Ethanol & Free Radicals

• Increased hepatic oxidative stress is a consequence of increased free radicals from CYP2E1
• FAD/FMN in reductase and heme in cyt P450 system transfer single electrons through a mechanism that can generate free radicals.
• Induction of all P450s can cause production of free radicals from drug metabolism and toxins/carcinogens.
• Phospholipids are the main target of peroxidation by free radical release.

Hepatic Cirrhosis

• At the stage when hepatic cirrhosis develops, liver injury is irreversible.
• Liver becomes enlarged, full of fat with collagen fibers.
• In Laennec's cirrhosis, the liver shrinks.
• Normal metabolic processes are lost.

Alcoholism & Fatty Liver

• NADH levels in the liver increase.
• High NADH levels inhibit the oxidation of fatty acids.
• FAs mobilized from adipose tissue, are reesterified to glycerol 3-phosphate in the liver – forming TAGs.
• TAGs are packaged into VLDL and secreted into the blood.
• Elevated VLDL is frequently associated with chronic alcoholism.
• As alcohol-induced liver disease progresses, the ability to secrete the TAGs diminishes, which causes a fatty liver.

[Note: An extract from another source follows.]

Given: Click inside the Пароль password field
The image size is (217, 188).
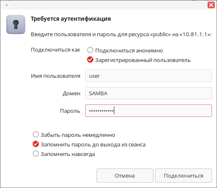Looking at the screenshot, I should pyautogui.click(x=148, y=111).
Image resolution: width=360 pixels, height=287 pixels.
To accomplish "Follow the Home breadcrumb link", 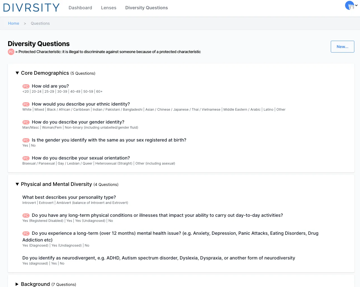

Physiological Impact of Alcohol Metabolism

• There is a gender disparity in metabolic effect.
• Women have lower stomach ADH activity with less body water than men.
• Alcohol metabolism by ADH promotes fat synthesis.
• Reactive oxygen molecules are generated in the MEOS pathway.

Adverse Effects of Alcohol Consumption

• Short-term effects interfere with organ function for several hours after ingestion.
• Chronic alcohol use interferes with the nutritional status and produces toxic compounds.
• The effects of alcohol vary with life stage
• When alcohol intake exceeds liver's ability to break it down, alcohol intoxication or alcohol poisoning can occur.
• Alcohol effects the central nervous system, breathing, and heart rate.

Description

Explore alcohol absorption, distribution, and metabolism in the body. Understand ADH and MEOS pathways and the role of colon bacterial ADH. Learn about the impact of liver function and body composition on alcohol metabolism.